The listing below has to be output exactly as given, less its pictures.

━━━━━━━━━━━━━━━━

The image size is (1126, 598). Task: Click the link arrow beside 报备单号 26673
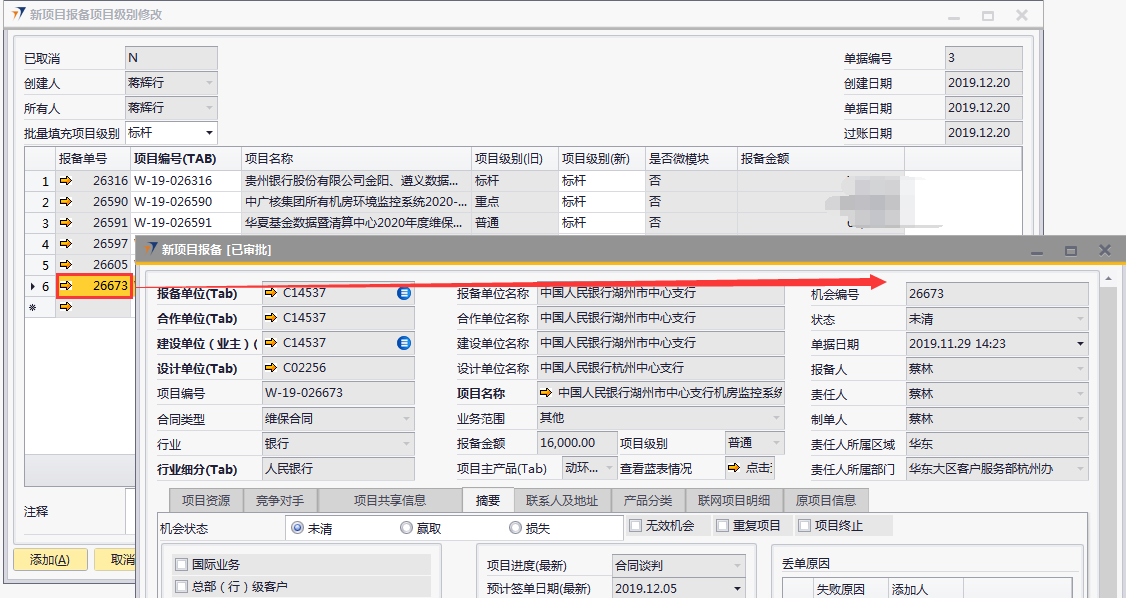67,286
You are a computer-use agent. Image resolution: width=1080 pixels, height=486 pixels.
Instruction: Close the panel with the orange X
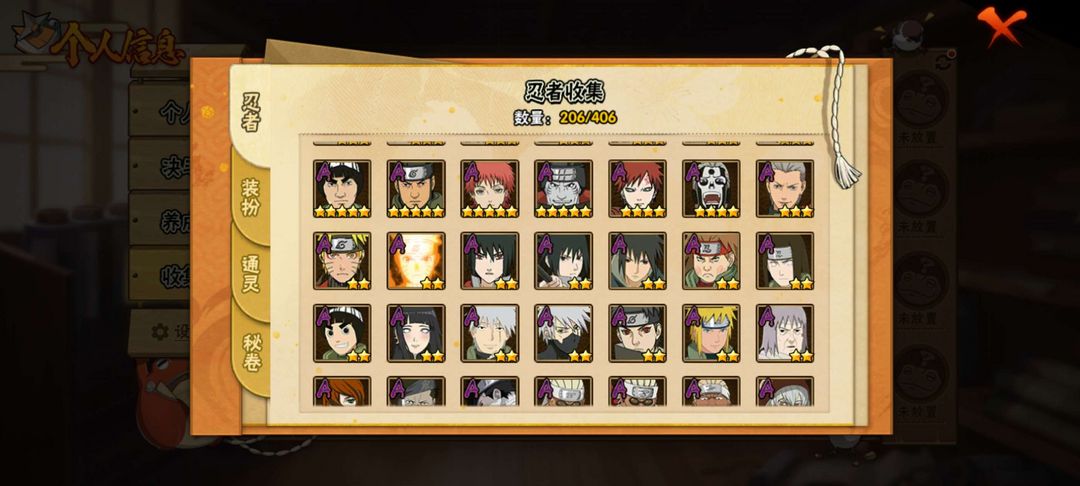coord(1001,26)
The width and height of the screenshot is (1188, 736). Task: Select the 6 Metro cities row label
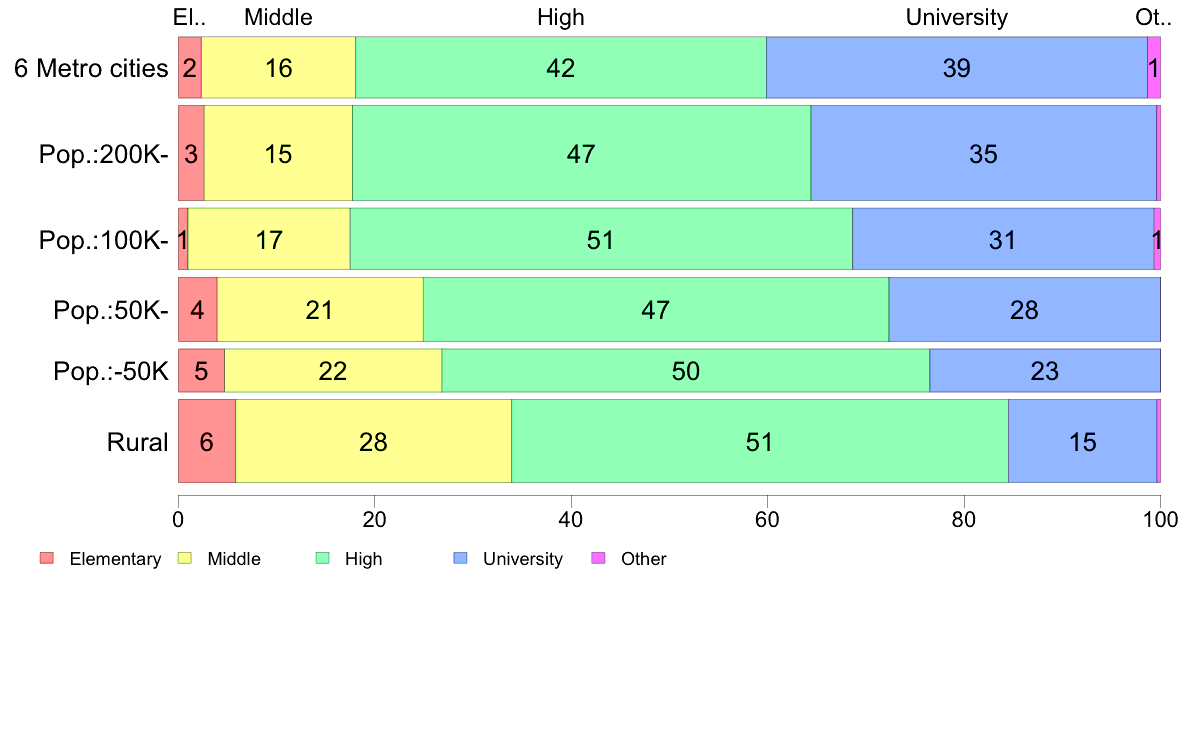[91, 68]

━━━━━━━━━━━━━━━━

◆ Written response:
The image size is (1126, 598). Task: Click the link arrow beside 报备单号 26673
67,286
You are a computer-use agent. Image resolution: width=1080 pixels, height=486 pixels.
Instruction: Close the panel with the orange X
coord(1001,26)
The width and height of the screenshot is (1188, 736). Task: Select the 6 Metro cities row label
[91, 68]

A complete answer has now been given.